Но Иван Иванович и сам уже видел входившего Логунова.
— Ну вот… отправляемся. — Логунов пожал руку Аржанову, обнял Хижняка, крепко встряхнул его. — Ох, старина! Какой ты сивый стал!
— Небось, тут и побуреешь и поседеешь, — добродушно пошутил Денис Антонович.
— Не жалеешь, что уходишь из операционной?
Хижняк пожал крутыми плечами.
— Да как сказать… Все-таки мне легче работать ротным фельдшером, чем девушке какой хлипкой.
Я так и заявил прошлый раз начальнику санотдела: «Если потребуется, присылайте замену, я всегда на позицию готов, как штык! Он и вспомнил про меня…»
— Тогда будем воевать вместе!
— И то правда! Давай вместе! — Хижняк крепко ударил ладонью в протянутую ладонь Логунова.
Иван Иванович смотрел на них. Скрытое волнение легкой судорогой пробежало по обострившимся чертам его лица. Он любил Хижняка, ценил Логунова… Смутная ревность к их дружбе шевельнулась в его душе и большая печаль о том, что они покидали его, и, возможно, навсегда покидали…
Он вздохнул, первый поднял свою стопку — гладко обрезанную консервную банку:
— За встречу!
— За успех!
— За победу нашу!
11
— Мы привыкли спать, где придется, — сказала Наташа и вопросительно взглянула на Лину.
Слух у нее после контузии все еще не восстановился, и они с Линой были неразлучны: вместе лазили по буграм берега, по улицам, выходящим к реке, подбирали раненых, несли их в госпиталь, вместе падали, когда слышался свист бомбы.
— Ты — мои уши, — говорила Наташа, — без тебя я пропала бы.

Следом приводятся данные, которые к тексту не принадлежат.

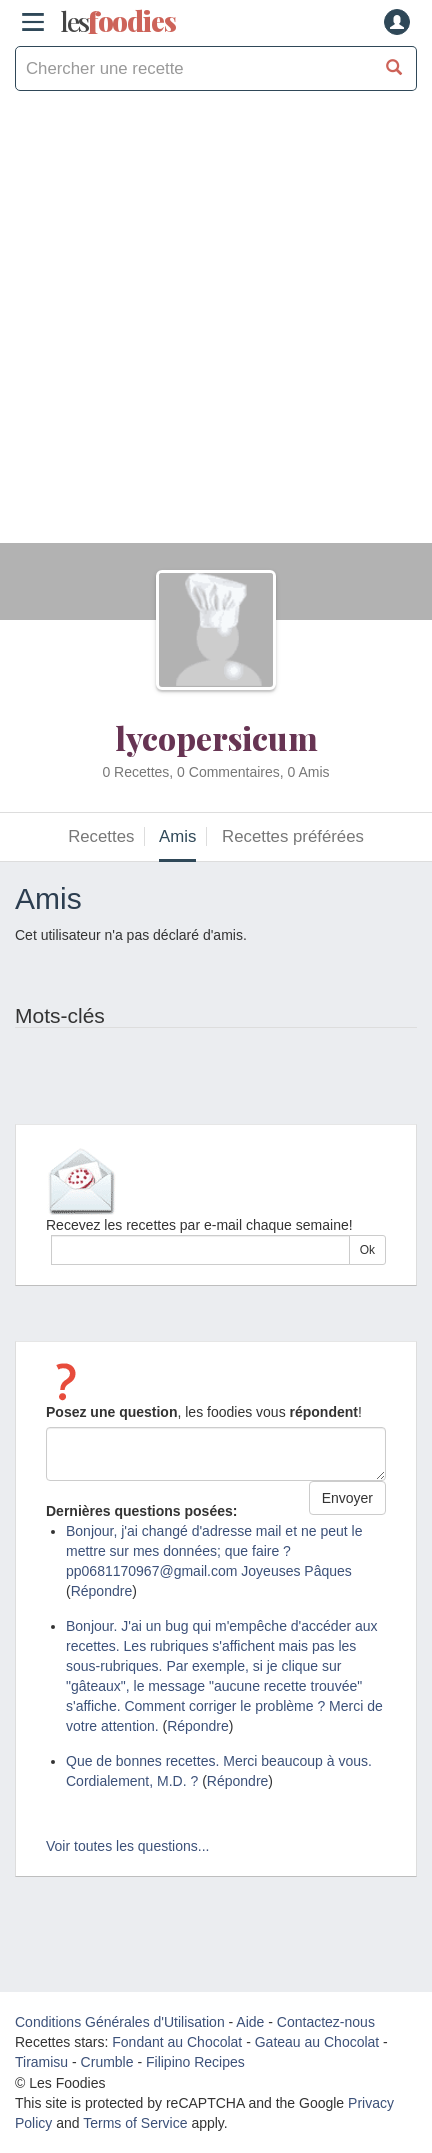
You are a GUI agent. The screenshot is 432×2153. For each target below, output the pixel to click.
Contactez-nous (326, 2022)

И уж, наверное, меня отправили бы за Волгу…
Сейчас они вместе с Ларисой Фирсовой и Варварой сидели на дне воронки возле своего разбитого блиндажа и сообща решали, где бы им отдохнуть. Поминутно то одна, то другая окидывали взглядом мутневший над ними кусок неба, исчерченный, измазанный полосами дыма и выхлопных газов. Когда самолеты фашистов снова и снова прорезали нависшую мглу, головы людей вжимались в плечи. Черными облачками разрывалась в воздухе шрапнель, взревев, бухались в воду бомбы и снаряды, холодя сердце, лопались мины. Страшно было и на реке, и на кромке берега, и над кручей обрыва.

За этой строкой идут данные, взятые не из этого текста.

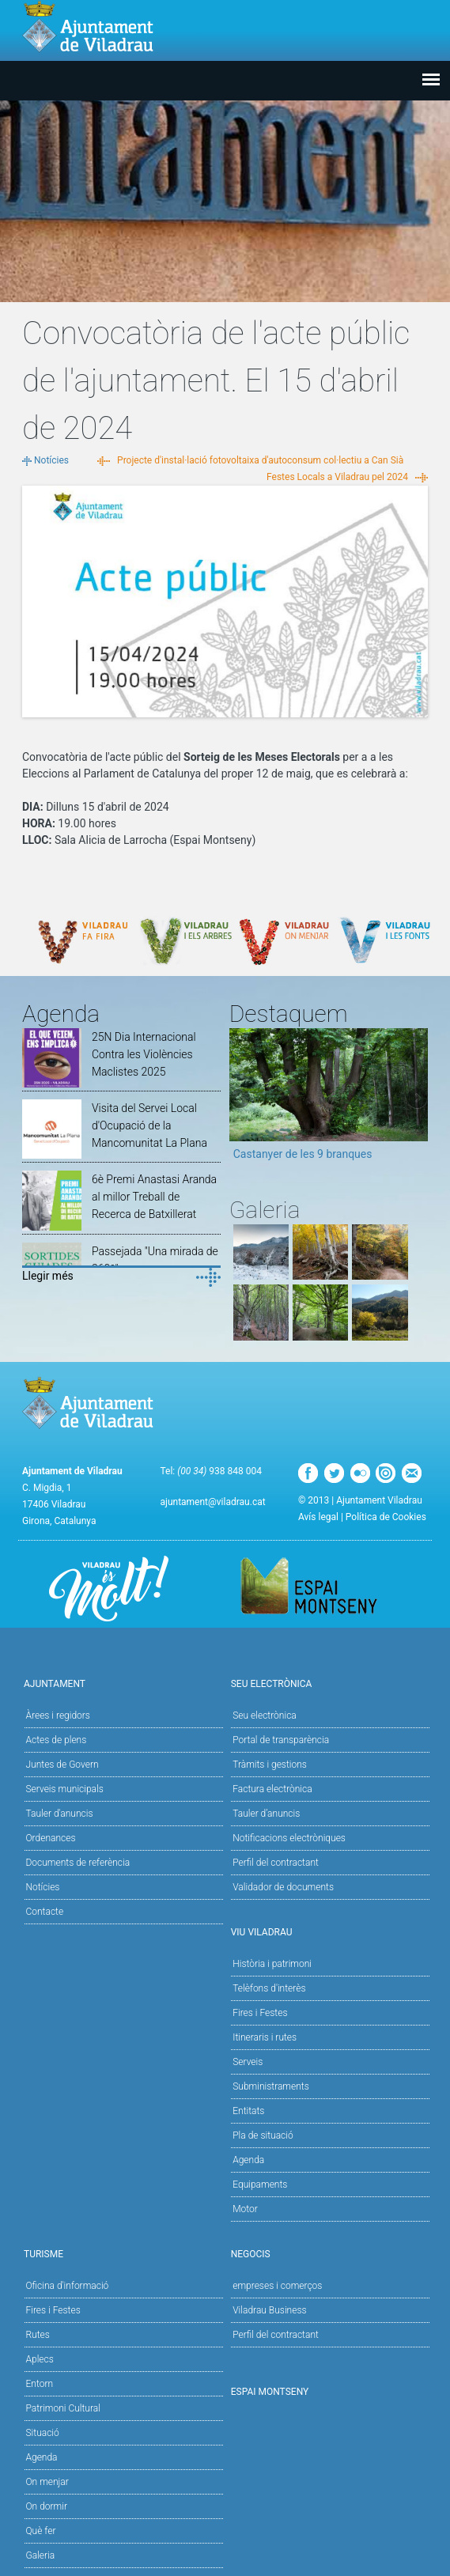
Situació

— Говорят, больше восьмидесяти процентов снарядов перелетает через полосу нашей обороны и падает в Волгу, — сказала Лариса, которая спокойно сидела, охватив колени, словно где-нибудь на безопасном привале. Никак не соответствовали грубым сапогам ее выхоленные, уже зажившие руки хирурга с тонкими пальцами и узкими маленькими ногтями, так же как не подходили воротнику солдатской шинели блестящий узел темно-русых волос и нежная белизна шеи. — Если бы все это железо обрушивалось сюда, они бы нас задолбили! Вот что, девчата: мы с Варенькой пойдем в госпитальное отделение, я хоть с Алешей побуду, а вы идите в подвал, где мирные жители. Завтра саперы соорудят нам новый дворец…
Взрыв большой бомбы поколебал берег, вихрь пыли взметнулся над краем воронки.
— Однако сидеть здесь нельзя, девочки! — Лариса приподнялась. — А ну, быстро!
Одна за другой они выскочили из воронки и нырнули в щель соединительного хода.
В подвале, под развалинами какого-то серого здания, притулившегося возле обрыва, девушек встретил дикий вопль. Много криков слышала Лина за последнее время: надрывающие душу стоны и оханье раненых, пронзительный вой испуга и боли, плач детишек, исступленные рыданья матерей, нечеловеческий рев потерявших рассудок, но этот крик был особенный… Лина прислушалась. Нет, кричал не раненый.